The “One and Done” debate in college basketball: Is it fair to universities? Is it fair to force athletes into one year of school? Does the NBA have too much power? What’s the best solution?
I was reading a post found on SI.com and got me thinking about it again. I thought I’d bring it up to everyone at BOTC.
We’ve all heard opinions from anybody who’s nobody on this:
- Eliminate the rule and let the players go pro right out of high school again.
- Up the years required removed from high school to two years.
-Up the years required removed from high school to three years.
-Use Baseball’s eligibility rules: If you don’t go pro out of high school, you must spend 3 years in college.
Out of all the proposed ideas, I tend to like the baseball eligibility rules the best. This allows athletes who have no interest in college make their first major life decision – for good or for bad. For all the Lebron’s and Kobe’s out there, there are many more of them that fail. That is their decision. This will also help restore the continuity of college basketball.
Now what happens if the NBA doesn’t want to play ball? This directly effects the universities trying to recruit and build/maintain a program. So what can the NCAA do to create their own rules? How can they separate the true student-athletes from the athletes?
I’ve got an idea.
Letters of Intent are like contracts right?

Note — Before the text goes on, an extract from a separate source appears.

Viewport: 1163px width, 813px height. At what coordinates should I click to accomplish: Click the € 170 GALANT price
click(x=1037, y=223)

They are meant to give a student-athlete an education (and a scholarship) if he/she agrees to play a particular sport for that university. Why not enforce that? Make it a legal binding contract that forces the athlete to stick with the school until a degree is earned (or uses up their eligibility). For example, if you choose to play college basketball at Kansas State, you will be required to stay 4-5 years.

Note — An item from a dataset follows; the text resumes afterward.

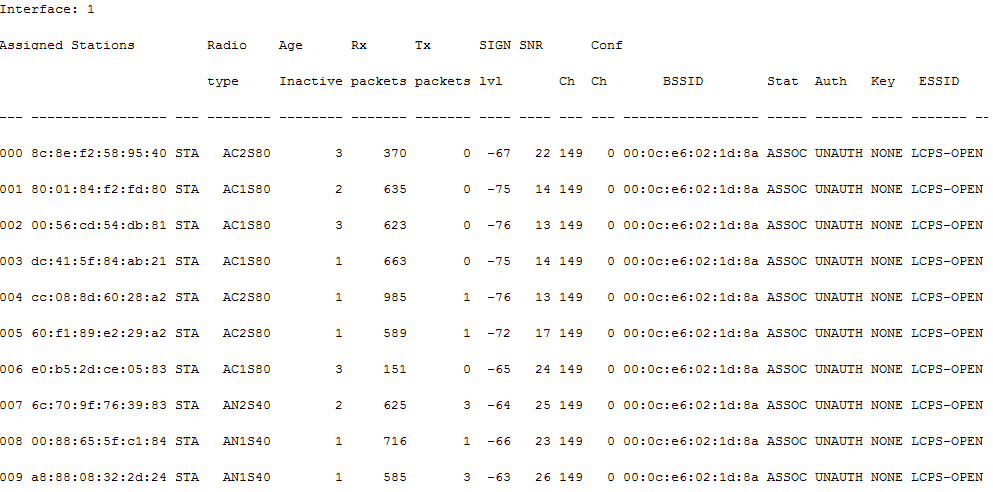Click the "ESSID" column header
The width and height of the screenshot is (993, 492).
[938, 81]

If that player decides to leave early to go play professional, the NCAA or the university could impose a hefty legal fine to make up for the time and money the school put into the player. If a player bolts for first round money from the NBA, I’m pretty sure they’ll be able to pay back the university. This could also work for transfers, but could get sticky. I would suppose the NCAA or the universities would have to develop some sort of exceptions for this. (It’s not perfect).
So what does that mean for those athletes who would be considered one and done?
I say let them pay their own way. If they don’t want to sign to play for 4-5 years, don’t allow them to receive scholarships. I mean we’re only really talking about an extremely small number of players here. If they don’t care about their education, why does the university have to help pay for it? I see no problem for these potential-professional players to take out a student loan and pay the whole thing back when they receive their first paycheck.
So what do you say BOTC? Is this a legit possibility or am I living in a bubble thinking the NCAA could pull something like this off? Or is this even fair to anybody?